Additionally, an optional item at the survey’s conclusion assessed participants’ willingness to partake in follow-up qualitative interviews. Consequently, eight interviewees with intermediate English proficiency (B1), as classified by the Common European Framework of Reference for Languages (CEFR) scale (North, 2014), were randomly selected for in-depth qualitative exploration. Interviews were conducted in Chinese to allow participants to express their thoughts and emotions freely. Each interview was audio-recorded with participants’ consent. The recordings were transcribed verbatim in Chinese and then translated into English for reporting in this research. An associate professor with expertise in English-Chinese translation produced the initial translations, which were then checked by another bilingual researcher. Each interview, which lasted between 30 and 60 min, began with a brief review of the participant’s questionnaire responses and then proceeded to an in-depth discussion guided by a semi-structured interview protocol. Example questions included “Do you think using generative AI in your free time can significantly improve your English speaking ability?” and “In what ways do you think your AI-powered informal language learning, motivation, self-efficacy, and enjoyment are connected?” We conducted open and axial coding to analyze the qualitative data following a thematic analysis approach (Dawadi, 2020), with particular attention given to ensuring consistency in the coding outcomes.
3.2 Instruments
The study employed a customized 21-item questionnaire comprising five validated scales alongside demographic queries (see Table 1). The questionnaire was administered through Wenjuanxing, an online survey platform during regular school hours. After obtaining approval from the university ethics committee, the authors briefly introduced the purpose of the study and shared the survey link with the students. Participation was entirely voluntary, and students could withdraw at any time. To maximize accessibility and reduce comprehension difficulties, the questionnaire was presented in both Chinese and English. The Chinese wording was used as the primary reference for students’ responses, while the English equivalents were provided in parentheses to maintain terminological precision. For the Chinese version, we followed a standard translation and back-translation procedure. First, the items were translated into Chinese by the first author. Second, an independent bilingual expert back-translated the Chinese version into English. Discrepancies between the original and back-translated English versions were discussed and resolved collaboratively. Finally, two associate professors in applied linguistics reviewed the entire questionnaire to ensure conceptual equivalence and clarity. Reliability indices in psychometric analyses (see Table 1) further supported the internal consistency and construct validity of the Chinese version.

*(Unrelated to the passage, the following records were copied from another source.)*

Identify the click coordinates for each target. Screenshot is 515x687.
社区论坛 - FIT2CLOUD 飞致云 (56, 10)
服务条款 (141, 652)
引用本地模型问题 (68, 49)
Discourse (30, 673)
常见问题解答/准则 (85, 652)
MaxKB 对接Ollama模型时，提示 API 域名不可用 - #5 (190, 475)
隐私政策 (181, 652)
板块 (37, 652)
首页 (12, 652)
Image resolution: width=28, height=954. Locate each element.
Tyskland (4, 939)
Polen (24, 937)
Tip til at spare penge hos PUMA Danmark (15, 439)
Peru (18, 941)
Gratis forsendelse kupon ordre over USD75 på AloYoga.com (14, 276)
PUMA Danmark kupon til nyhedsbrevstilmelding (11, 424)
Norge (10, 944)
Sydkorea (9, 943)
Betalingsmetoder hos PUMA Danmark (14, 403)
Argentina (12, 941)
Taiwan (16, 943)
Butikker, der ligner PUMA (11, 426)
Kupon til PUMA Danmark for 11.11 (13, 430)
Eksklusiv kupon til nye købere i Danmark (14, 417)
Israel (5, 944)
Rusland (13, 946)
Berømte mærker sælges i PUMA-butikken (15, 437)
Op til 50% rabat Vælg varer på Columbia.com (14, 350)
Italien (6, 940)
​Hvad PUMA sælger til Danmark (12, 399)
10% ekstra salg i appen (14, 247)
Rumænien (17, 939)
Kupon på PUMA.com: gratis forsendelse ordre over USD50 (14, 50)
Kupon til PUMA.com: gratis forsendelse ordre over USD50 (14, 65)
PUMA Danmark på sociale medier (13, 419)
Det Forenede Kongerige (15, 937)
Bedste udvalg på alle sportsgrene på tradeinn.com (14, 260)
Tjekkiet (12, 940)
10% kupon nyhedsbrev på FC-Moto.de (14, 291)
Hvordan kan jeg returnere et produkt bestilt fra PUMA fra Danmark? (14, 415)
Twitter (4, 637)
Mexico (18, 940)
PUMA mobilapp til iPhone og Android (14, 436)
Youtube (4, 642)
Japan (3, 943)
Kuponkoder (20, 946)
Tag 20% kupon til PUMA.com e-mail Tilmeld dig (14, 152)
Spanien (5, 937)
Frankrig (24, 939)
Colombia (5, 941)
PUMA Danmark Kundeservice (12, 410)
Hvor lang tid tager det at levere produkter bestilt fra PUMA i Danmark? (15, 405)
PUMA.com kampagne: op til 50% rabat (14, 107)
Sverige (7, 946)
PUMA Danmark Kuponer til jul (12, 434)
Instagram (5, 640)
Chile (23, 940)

The five instruments in the survey employed different Likert-scale ranges of five-point, six-point, and seven-point as we retained each scale’s original response format to preserve its validated psychometric properties. While this may introduce some heterogeneity in response options, we deemed it important to maintain consistency with how each scale was originally developed and validated. We acknowledged this as a methodological consideration; however, for analysis, we treated all scales with appropriate standardization when necessary.
3.2.1 The ideal L2 self-scale
Participants’ IL2 was evaluated using a six-item scale derived from the L2MSS of Dörnyei (2009) and validated in prior studies (e.g., Liu et al., 2024a) conducted in Chinese EFL contexts. Items specifically targeted learners’ envisioned future English-speaking competencies. Responses were scored on a seven-point Likert-type scale ranging from 1 (“totally not like me”) to 7 (“totally like me”), with higher scores indicative of greater intrinsic motivational orientations toward language learning.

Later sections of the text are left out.